Um dos quatro gaúchos processados, coronel reage irritado à notícia sobre a ordem de prisão decretada pela Justiça italiana.

PORTO ALEGRE. Dos quatro gaúchos processados pela Justiça italiana, o único que se dispôs a falar, rapidamente, sobre o episódio é o coronel de reserva do Exército Carlos Alberto Ponzi. Residente em Porto Alegre, no bairro Menino Deus, ele foi chefe da 2ª Seção do Estado Maior e do SNI gaúcho no final dos anos 80. Em 2001, ao saber que estava incluído entre os supostos responsáveis pelo desaparecimento de Lorenzo Viñas, em Uruguaiana, cidade gaúcha que faz fronteira com a Argentina, Ponzi declarou à imprensa local que estranhava o processo, já que, segundo ele "a repressão no período Figueiredo foi suave, sem casos de desaparecidos".

Agora, Ponzi, depois de dirigir palavrões aos juízes italianos, afirma:

- Eles podem me processar. Não estou preocupado com esses juízes italianos ou qualquer outro. Não tenho receio de ser preso, nem aqui, nem em qualquer lugar. Fiz o que achava certo, combati os inimigos do meu país - disse o ex-militar, com a voz exaltada, que após a declaração desligou o telefone de sua residência.

"Guerrilheiros algemados e constrangimento no QG"

O ex-secretário de Segurança Pública João Leivas Job reside em Porto Alegre, no bairro Bela Vista, e tem residência no litoral gaúcho, para onde se muda durante o inverno. Recluso, não aceita dar entrevistas e raramente fala sobre o período militar.

No livro "Segredos à direita e à esquerda na ditadura militar", de 2007, do jornalista gaúcho José Mitchell, Job, que interrogava os presos políticos no Palácio da Polícia, em Porto Alegre, sede da Secretaria de Segurança, relata:

"Fiz mais de 70% desses inquéritos contra o terrorismo. No início, eu realizava inquéritos mesmo no quartel-general. Nos dias de interrogatórios, parava um veículo na frente do quartel-general, com policiais do Dops armados de metralhadoras, trazendo guerrilheiros algemados, o que causava constrangimento no QG do III Exército. Por isso, passei a realizar os IPMs no Palácio da Polícia."

Segundo presos políticos interrogados por ele, na época, Job era rigoroso nos interrogatórios, mas não participava de torturas.

Átila Rorhsetzer é um dos personagens mais enigmáticos dos órgãos repressores gaúchos.
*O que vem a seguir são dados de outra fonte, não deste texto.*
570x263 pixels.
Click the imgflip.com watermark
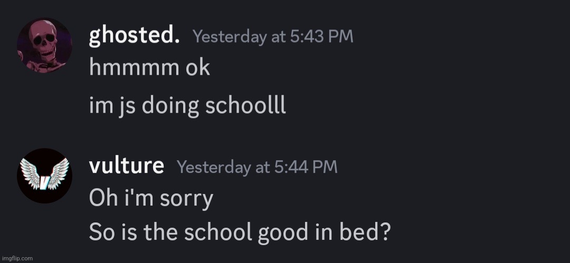[17, 258]
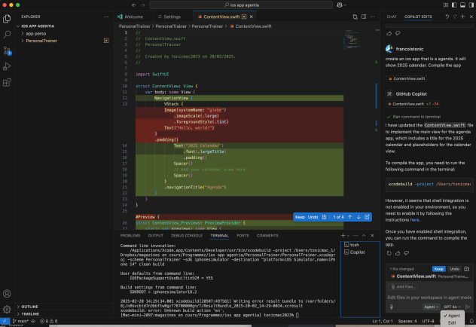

Evitava ser fotografado e sua imagem pública continua praticamente desconhecida. Reside no litoral de Santa Catarina. Era coronel do Exército e foi chefe da Divisão Central de Informações (DCI), órgão da Secretaria Estadual de Segurança.

Em novembro de 1978, quando estava à frente do órgão, houve o seqüestro dos esquerdistas uruguaios Lílian Celiberti e Universindo Diaz, por policiais brasileiros e uruguaios.

É apontado, pelo Movimento de Justiça e Direitos Humanos do Rio Grande do Sul, presidido por Jair Krischke, como o articulador da operação em território brasileiro. O fato criou embaraço entre as forças de repressão do estado, porque, oficialmente, questões que envolviam estrangeiros eram da alçada da Policia Federal, que só foi tomar conhecimento do fato depois de consumado.

Marco Aurélio da Silva Reis, ex-chefe do Dops gaúcho, reside atualmente no litoral gaúcho. É o único gaúcho civil da lista da Justiça italiana. Seu estado de saúde, segundo familiares, é delicado.

O ex-delegado Marco Aurélio Reis, no livro sobre a ditadura militar do jornalista José Mitchel, fala sobre o episódio do desaparecimento de Lorenzo Viñas:

"Na época, estávamos muito preocupados com a visita do Papa João Paulo II ao Brasil e com sua segurança. Não recordo de nenhum incidente que tenha acontecido na fronteira de suposto seqüestro dessa pessoa chamada Lorenzo Viñas. Ainda mais agora, que tenho problemas de memória por causa da saúde", explicou Reis no primeiro semestre de 2007.

Reis disse ao jornalista na época que se fosse necessário iria depor para a Justiça italiana, classificando o fato de "um constrangimento".